Native American Tribes & the Indian History in Millville, West Virginia

Long before the terms Native American or Indian were considered, the tribes were spread all over the Americas. Before any white man set foot on this land, it was settled by the forefathers of bands we now call Sioux, or Cherokee, or Iroquois.

For centuries, the American Indian grew its customs and heritage without interference. And that history is captivating.

From Mayan and Incan ruins, from the mounds left in the central and southern regions of what is today the U.S. we have learned plenty. It’s a tale of beautiful arts and crafts and deep spirituality. Archaeologists have unearthed highly advanced structures and public works.

While there was inevitable tribal conflict, that was simply a slight blemish in the tale of our forebears. They were at peace with this beautiful continent and deeply plugged into nature.

 

The European Settler Arrives


european settlers arrive in americaWhen European leaders sent the first vessels in this direction, the aim was to explore new resources – however the quality of climate and the bounty of everything from wood to wildlife soon changed their tune. As those leaders heard back from their explorers, the drive to colonize spread like wildfire.

The English, French and Spanish raced to carve up the “New World” by shipping over inadequately prepared colonists as fast as they could.
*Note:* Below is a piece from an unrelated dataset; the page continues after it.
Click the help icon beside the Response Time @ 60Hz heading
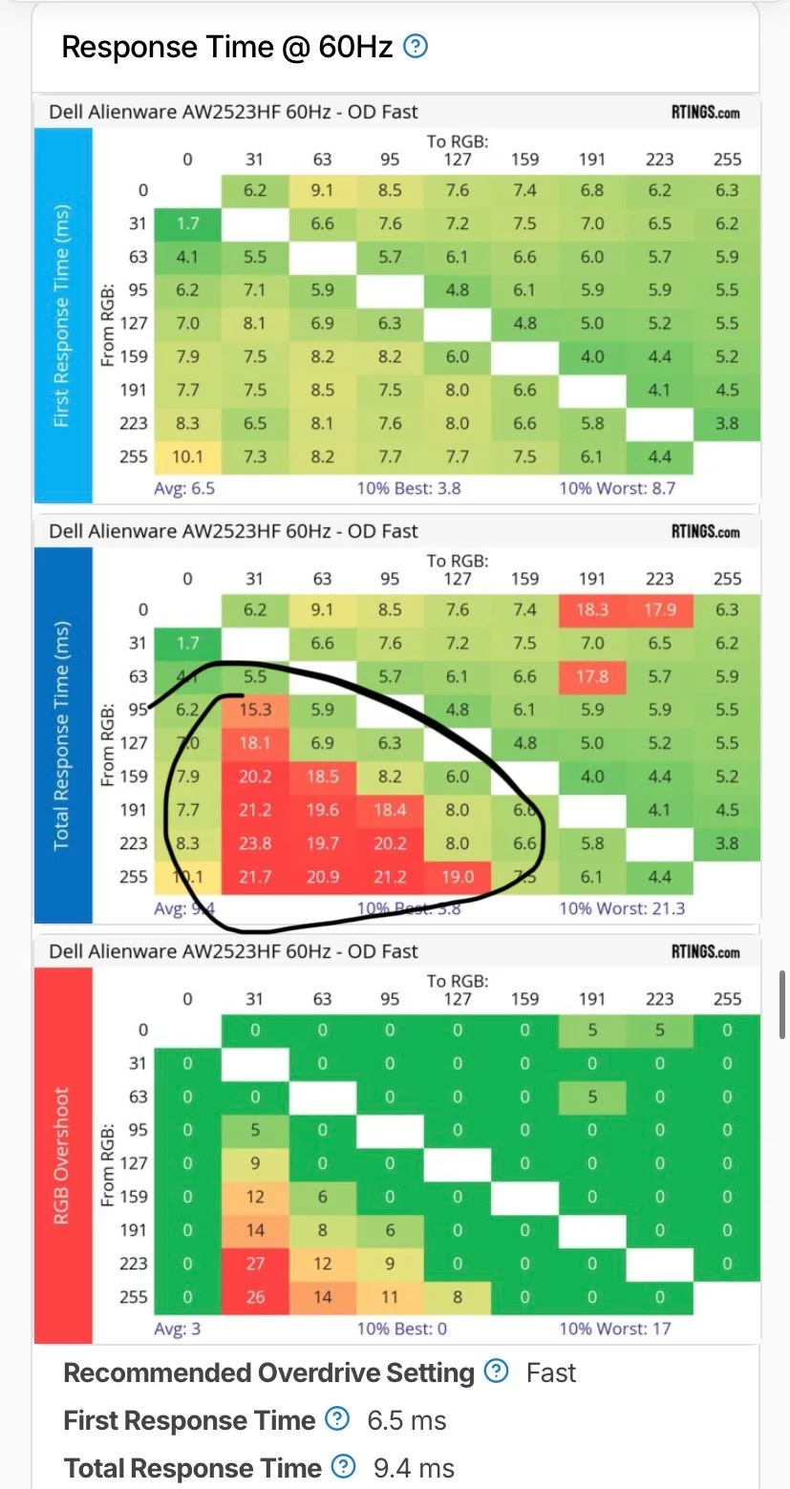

Initially, they skirmished with the surprised Indians of America’s eastern seaboard. But that shortly gave way to trade, since the Europeans who landed here learned that their survival was doubtful without native help.

Thus followed years of comparative peace as the settlers got themselves established on American land. But the pressure to push inland came soon after. Kings and queens from thousands of miles away were restless to find additional resources, and some colonists came for freedom and opportunity.

They needed more space. And so began the process of forcing the American Indian out of the way.

It took the shape of cash payments, barter, and famously, treaties that were almost uniformly ignored after the Indians were moved away from the territory in question.

treaty at new amsterdam

The U.S. government’s policies towards Native Americans in the second half of the nineteenth century were determined by the desire to expand westward into areas occupied by these Native American tribes. By the 1850s almost all Native American tribes, roughly 360,000 in number, were living to the west of the Mississippi River. These American Indians, some from the Northwestern and Southeastern territories, were confined to Indian Territory located in contemporary Oklahoma, while the Kiowa and Comanche Native American tribes shared the area of the Southern Plains.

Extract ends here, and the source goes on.